**Stated problem**:
Convert the stretch of records from the line that contains "You are a computer-use agent. The" through the line that contains "Instruction: Switch to the Console tab" into a Markdown table with the columns Row and Line, omitting blank lines.

**Source records**:
'''

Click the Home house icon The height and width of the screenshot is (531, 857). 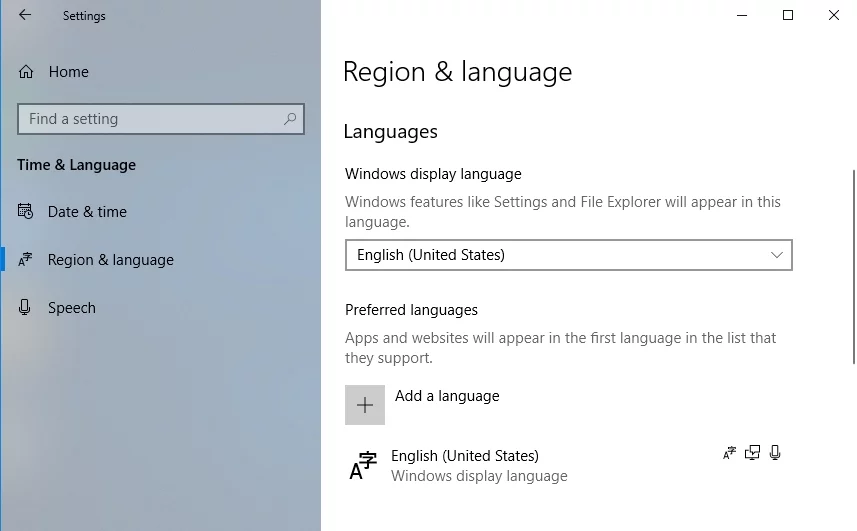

'''
'''

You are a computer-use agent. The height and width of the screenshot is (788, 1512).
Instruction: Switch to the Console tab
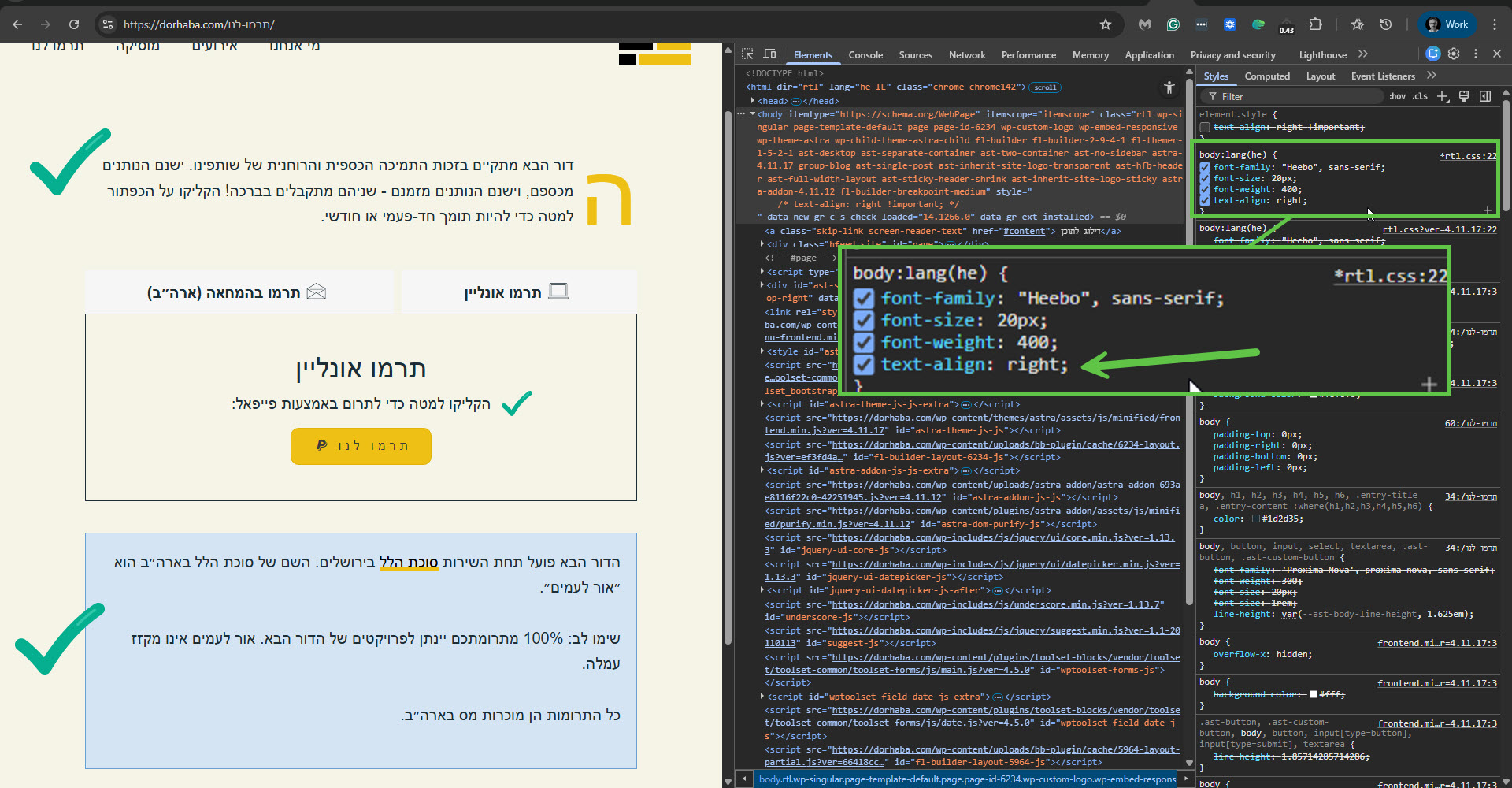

'''
'''

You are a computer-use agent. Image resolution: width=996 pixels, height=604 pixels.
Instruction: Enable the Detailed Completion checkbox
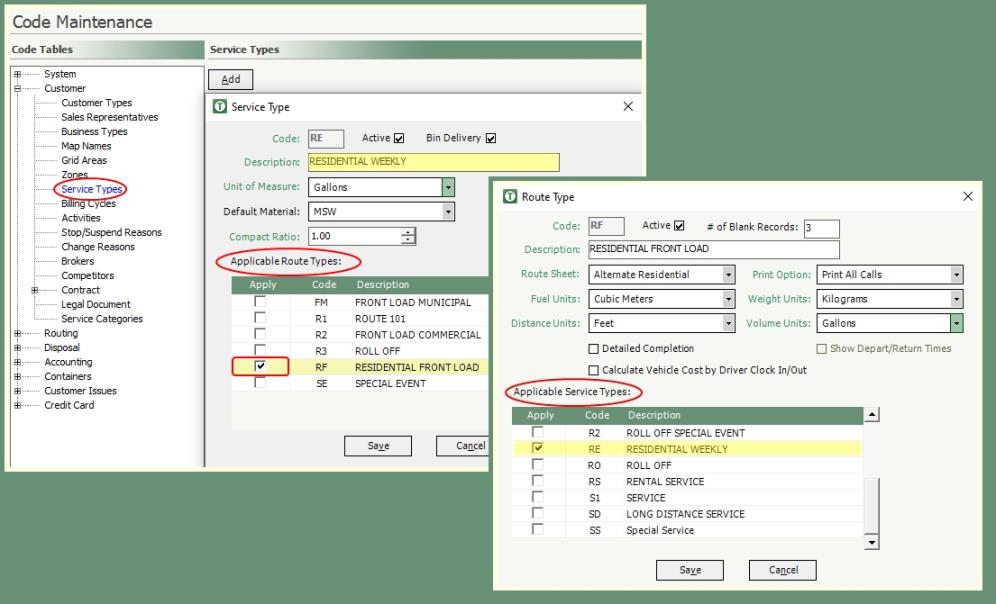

'''

**Finished exercise**:
| Row | Line |
|---|---|
| 1 | You are a computer-use agent. The height and width of the screenshot is (788, 1512). |
| 2 | Instruction: Switch to the Console tab |